#fogo $FOGO @Fogo Official

Everyone keeps describing Fogo as “SVM + high performance.”

That’s fine. But speed alone doesn’t change markets. Behavior does.

Right now, public dashboards show Fogo processing roughly ~450 TPS with ~40ms blocks and ~1–1.5s finality — meaning it’s operating far below any real throughput ceiling. So performance isn’t the bottleneck.

What is interesting is where the builder focus is going. Recent ecosystem activity shows engineering effort clustering around sessions — delegated execution and smoother UX flows.

And that’s the real story.

When users don’t have to sign every transaction… When fees can be abstracted or sponsored… When interaction feels continuous instead of episodic…

Usage patterns change.

Traders click more. Apps experiment more. Retention increases.
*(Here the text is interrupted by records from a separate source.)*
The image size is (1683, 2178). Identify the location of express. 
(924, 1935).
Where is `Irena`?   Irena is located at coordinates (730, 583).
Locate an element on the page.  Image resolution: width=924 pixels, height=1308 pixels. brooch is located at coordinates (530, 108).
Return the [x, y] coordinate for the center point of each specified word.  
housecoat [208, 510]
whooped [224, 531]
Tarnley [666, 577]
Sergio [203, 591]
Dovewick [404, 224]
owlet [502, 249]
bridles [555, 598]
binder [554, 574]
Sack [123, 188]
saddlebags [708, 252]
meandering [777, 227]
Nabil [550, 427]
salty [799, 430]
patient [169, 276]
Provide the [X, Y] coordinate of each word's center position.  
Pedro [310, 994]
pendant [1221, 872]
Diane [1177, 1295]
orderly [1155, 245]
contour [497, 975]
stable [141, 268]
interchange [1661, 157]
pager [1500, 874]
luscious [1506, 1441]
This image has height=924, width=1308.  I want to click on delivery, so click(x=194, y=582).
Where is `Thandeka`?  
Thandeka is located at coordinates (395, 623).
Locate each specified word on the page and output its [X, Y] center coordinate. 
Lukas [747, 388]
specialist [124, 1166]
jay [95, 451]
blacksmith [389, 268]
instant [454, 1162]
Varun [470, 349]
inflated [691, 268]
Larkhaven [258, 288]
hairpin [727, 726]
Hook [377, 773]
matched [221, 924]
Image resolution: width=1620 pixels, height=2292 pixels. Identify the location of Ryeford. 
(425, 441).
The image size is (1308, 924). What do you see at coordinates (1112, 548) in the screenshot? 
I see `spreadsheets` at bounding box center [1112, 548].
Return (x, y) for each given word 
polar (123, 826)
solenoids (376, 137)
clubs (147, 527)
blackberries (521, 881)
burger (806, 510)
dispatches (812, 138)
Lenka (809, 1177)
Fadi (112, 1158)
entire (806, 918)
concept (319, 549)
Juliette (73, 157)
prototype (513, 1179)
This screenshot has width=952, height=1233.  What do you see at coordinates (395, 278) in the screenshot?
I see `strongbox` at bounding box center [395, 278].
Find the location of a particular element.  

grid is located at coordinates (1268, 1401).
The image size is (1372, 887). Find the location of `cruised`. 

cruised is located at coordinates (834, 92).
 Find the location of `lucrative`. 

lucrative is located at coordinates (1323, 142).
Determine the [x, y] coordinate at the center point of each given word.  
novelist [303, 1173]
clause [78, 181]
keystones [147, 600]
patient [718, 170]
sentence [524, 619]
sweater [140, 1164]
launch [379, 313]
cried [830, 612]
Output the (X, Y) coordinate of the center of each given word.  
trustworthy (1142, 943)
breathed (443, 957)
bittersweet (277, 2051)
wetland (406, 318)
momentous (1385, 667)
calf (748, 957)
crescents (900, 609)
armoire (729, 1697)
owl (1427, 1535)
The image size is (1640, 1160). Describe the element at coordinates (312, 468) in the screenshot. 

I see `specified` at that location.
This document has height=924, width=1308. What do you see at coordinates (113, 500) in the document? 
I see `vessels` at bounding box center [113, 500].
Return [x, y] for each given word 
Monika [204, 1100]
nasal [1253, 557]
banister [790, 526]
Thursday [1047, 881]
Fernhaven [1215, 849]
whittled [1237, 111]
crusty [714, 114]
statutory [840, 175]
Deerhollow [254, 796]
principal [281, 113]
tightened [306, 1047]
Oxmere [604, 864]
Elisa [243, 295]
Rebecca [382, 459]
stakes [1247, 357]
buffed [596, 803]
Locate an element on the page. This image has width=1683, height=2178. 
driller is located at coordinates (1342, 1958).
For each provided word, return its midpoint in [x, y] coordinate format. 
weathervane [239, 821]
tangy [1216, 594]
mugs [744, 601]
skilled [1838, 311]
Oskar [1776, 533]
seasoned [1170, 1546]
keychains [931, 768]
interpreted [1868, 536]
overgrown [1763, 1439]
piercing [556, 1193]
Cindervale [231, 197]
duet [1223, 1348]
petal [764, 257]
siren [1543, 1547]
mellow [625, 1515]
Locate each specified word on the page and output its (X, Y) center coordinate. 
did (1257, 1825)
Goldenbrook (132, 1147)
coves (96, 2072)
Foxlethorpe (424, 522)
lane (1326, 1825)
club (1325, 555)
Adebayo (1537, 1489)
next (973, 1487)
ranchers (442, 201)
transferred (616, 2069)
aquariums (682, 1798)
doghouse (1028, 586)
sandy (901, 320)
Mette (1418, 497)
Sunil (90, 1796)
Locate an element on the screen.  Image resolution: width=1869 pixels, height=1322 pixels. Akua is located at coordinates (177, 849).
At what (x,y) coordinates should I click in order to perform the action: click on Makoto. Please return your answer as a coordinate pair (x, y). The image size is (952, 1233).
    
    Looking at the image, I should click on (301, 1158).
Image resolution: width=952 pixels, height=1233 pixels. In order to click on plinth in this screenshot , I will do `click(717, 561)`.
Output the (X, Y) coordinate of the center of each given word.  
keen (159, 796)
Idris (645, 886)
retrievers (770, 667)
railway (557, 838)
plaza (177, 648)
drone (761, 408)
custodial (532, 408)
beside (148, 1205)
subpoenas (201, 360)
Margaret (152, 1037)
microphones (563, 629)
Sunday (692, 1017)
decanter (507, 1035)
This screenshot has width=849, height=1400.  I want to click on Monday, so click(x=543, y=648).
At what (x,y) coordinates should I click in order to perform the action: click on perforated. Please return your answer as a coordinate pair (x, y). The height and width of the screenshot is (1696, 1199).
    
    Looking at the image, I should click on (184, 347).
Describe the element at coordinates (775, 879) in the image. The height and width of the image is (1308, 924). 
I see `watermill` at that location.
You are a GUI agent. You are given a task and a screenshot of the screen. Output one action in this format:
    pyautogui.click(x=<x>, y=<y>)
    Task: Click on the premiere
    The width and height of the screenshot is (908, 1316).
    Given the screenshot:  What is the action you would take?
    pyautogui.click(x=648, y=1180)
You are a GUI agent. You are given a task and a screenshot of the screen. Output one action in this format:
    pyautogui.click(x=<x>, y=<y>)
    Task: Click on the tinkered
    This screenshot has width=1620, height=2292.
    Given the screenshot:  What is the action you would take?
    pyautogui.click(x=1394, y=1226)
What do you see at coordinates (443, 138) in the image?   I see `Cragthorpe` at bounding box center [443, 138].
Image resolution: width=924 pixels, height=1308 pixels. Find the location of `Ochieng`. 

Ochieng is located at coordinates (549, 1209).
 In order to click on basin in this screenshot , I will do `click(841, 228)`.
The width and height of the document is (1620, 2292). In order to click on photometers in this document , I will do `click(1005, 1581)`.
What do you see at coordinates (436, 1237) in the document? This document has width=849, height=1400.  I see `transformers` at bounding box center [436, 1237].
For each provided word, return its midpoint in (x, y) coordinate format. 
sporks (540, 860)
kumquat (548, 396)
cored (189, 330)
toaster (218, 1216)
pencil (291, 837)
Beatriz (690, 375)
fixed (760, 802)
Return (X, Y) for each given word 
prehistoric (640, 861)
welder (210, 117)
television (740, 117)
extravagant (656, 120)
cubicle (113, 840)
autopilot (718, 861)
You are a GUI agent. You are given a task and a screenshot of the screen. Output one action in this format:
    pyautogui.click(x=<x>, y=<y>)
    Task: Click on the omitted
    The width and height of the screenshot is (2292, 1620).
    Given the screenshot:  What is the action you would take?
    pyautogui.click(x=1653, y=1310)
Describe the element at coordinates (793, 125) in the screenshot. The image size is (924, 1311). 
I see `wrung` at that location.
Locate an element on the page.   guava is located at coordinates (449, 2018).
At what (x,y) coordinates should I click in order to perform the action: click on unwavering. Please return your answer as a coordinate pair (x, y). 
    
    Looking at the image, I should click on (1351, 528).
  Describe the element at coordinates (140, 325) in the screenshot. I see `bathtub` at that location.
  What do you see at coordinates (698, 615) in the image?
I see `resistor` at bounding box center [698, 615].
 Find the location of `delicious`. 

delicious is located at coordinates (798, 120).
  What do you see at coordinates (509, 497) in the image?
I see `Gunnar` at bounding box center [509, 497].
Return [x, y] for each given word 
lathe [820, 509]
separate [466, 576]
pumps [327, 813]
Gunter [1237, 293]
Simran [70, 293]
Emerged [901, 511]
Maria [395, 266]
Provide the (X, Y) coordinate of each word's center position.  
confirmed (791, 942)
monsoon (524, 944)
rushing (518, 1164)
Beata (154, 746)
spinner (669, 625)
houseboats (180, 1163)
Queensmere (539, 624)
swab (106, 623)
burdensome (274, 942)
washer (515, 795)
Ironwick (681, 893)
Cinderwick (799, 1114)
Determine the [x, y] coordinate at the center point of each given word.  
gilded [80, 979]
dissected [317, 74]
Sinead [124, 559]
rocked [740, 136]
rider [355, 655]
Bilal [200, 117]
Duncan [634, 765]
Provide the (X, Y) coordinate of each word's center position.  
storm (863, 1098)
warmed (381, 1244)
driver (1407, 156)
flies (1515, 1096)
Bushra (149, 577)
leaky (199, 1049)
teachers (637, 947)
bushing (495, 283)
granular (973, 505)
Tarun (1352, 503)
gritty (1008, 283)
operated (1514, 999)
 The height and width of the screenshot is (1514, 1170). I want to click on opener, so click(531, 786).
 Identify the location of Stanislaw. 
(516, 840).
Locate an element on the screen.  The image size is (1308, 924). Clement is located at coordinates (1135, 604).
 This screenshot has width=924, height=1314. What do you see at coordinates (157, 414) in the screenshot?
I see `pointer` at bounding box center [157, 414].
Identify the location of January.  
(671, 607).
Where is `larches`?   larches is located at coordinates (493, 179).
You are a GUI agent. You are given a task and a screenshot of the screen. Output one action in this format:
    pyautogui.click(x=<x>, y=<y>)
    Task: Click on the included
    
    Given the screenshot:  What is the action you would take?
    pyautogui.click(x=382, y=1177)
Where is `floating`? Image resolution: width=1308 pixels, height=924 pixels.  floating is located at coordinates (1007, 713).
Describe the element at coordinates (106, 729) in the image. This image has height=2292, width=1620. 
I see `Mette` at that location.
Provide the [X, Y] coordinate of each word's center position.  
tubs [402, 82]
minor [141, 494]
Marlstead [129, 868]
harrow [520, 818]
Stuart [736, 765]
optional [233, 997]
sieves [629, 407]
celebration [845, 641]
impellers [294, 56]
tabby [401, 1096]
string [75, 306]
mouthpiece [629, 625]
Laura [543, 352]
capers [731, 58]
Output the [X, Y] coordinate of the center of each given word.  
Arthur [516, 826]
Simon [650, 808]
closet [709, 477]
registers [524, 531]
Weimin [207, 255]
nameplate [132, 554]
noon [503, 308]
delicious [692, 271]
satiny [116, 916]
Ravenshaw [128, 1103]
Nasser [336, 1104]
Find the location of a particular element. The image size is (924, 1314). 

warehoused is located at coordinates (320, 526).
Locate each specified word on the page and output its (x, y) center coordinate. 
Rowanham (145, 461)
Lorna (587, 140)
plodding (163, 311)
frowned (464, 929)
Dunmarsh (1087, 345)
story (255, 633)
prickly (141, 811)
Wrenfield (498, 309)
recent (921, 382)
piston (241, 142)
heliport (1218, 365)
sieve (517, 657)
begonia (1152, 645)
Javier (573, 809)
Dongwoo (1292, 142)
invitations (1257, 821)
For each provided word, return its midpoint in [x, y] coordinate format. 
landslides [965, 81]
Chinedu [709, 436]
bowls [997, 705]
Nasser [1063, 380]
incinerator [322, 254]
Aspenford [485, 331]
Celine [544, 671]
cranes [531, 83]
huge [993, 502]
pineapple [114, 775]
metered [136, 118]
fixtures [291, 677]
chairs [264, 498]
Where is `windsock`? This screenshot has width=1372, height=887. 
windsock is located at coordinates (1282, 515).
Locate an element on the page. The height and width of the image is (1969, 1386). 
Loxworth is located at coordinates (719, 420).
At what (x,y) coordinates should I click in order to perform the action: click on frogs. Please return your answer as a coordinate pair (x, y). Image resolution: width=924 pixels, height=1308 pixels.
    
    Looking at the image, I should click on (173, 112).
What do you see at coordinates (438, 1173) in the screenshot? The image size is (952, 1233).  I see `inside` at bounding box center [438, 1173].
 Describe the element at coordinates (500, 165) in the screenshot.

But here’s the tradeoff no one talks about:

If apps become the primary sponsors of execution, then fee demand shifts from “distributed user activity” to “concentrated app-level flow.” That can boost growth early — but it also means a few dominant apps may quietly control most economic activity on-chain.

So instead of asking “How fast is Fogo?” the better question is:

Who ends up paying for the chain’s activity — and how concentrated is that payer base?

If session-driven usage expands while fee payers remain diversified, Fogo builds a durable moat.

If not, it risks becoming high-performance infrastructure with narrow economic ownership.

Speed is table stakes.

Behavioral economics is the real battleground.